Katie Nield, clean air lawyer for ClientEarth, said that the conspicuous absence of a limit value for PM2.5 was “worrying”, and risks the UK “going backwards” on air quality. However, it would also place English public authorities under a duty to consider the Clean Air Strategy “when exercising any function of a public nature that could affect the quality of air.” The group had lobbied for such a provision.
Such a strategy would also need to be prepared at least every five years.
Geraint Davies, Labour MP for Swansea and chair of the All Party Parliamentary Group on Air Quality, has already promised to introduce “real legal limits that cut pollution levels quicker” through an amendment.
“If we are going to save lives then we should limit PM2.5 to 20 micrograms per cubic metre by 2020; 15 by 2025; and 10 by 2030. It would represent technology forcing standards and require large scale transformation of public transport and ultra-low emission vehicles,” he said.
Campaigner Simon Birkett, director of Clean Air in London, criticised the bill for not implementing a human right to clean air, the centrepiece of Davies’ own Clean Air (No 3) Bill. However, Green peer Baroness Jones came 14th of 66 in the Lords’ ballot for private members bills on Monday – her similar Clean Air (Human Rights) Bill will be introduced on Tuesday.
DEFRA admitted that the Clean Air Act, amended little since 1956 and widely considered obsolete, “needs an overhaul” back in 2012. But no amendment had been forthcoming until now.
The bill would allow local authorities in England to issue fixed penalty notices of up to £300 (amendable through regulations) for the emission of dark smoke within a smoke control area.

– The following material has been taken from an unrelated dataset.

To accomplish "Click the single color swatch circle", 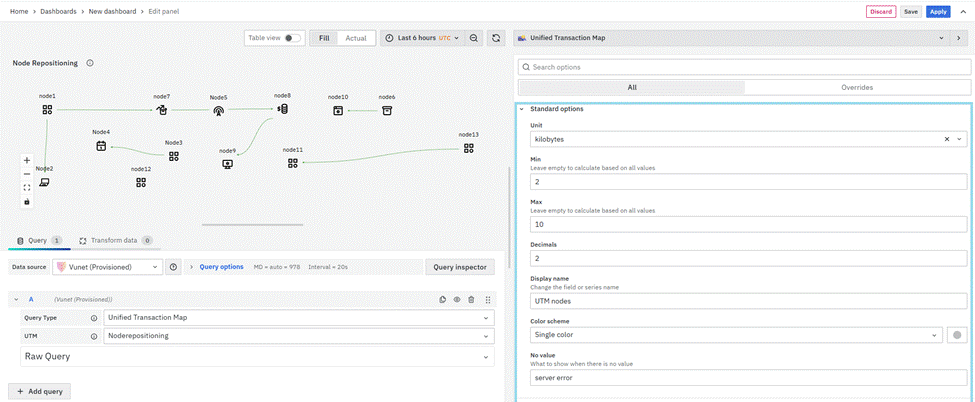I will pyautogui.click(x=957, y=335).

If unpaid, this would be recoverable as a civil debt.
It would also outlaw the acquisition and delivery of any solid fuel for use in a smoke control area – though sales would only have to be accompanied by a warning about their lawful use to continue. It is not the direct ban on the sale of coal and wet wood that Gove promised in January, which would go some way to attaining the WHO target.
Further provisions would streamline the local air quality management (LAQM) regime, while also providing for a new power to control industrial emissions. Where an emitter is responsible, in whole or part, for a breach of an air quality standard, it would be obliged to propose actions to help remedy that breach. If these are insufficient or inappropriate, the secretary of state “may direct an air quality partner to make further proposals” states the law, but does it not state that ignoring such a direction would be considered an offence.
The bill strengthens powers to deal with any repeat of the Dieselgate debacle, as announced in June 2018. It would empower the government to order the recall of any vehicle or machine for where there are reasonable grounds to think it breaches a “relevant environmental standard”. The provision goes beyond emissions to air to embrace vibration, noise and heat too.
Both manufacturers and distributors could be obliged to publicise a recall, stop further products entering the market, take back a minimum proportion of them, and pay compensation to owners. The law also speaks of ordering compensation, destruction, modification and timely return to owners.
The “enforcement authority” – presumably the Driver and Vehicle Standards Agency – would also be handed powers to enter premises, take documents and samples of products, where it has reasonable suspicion of wrongdoing.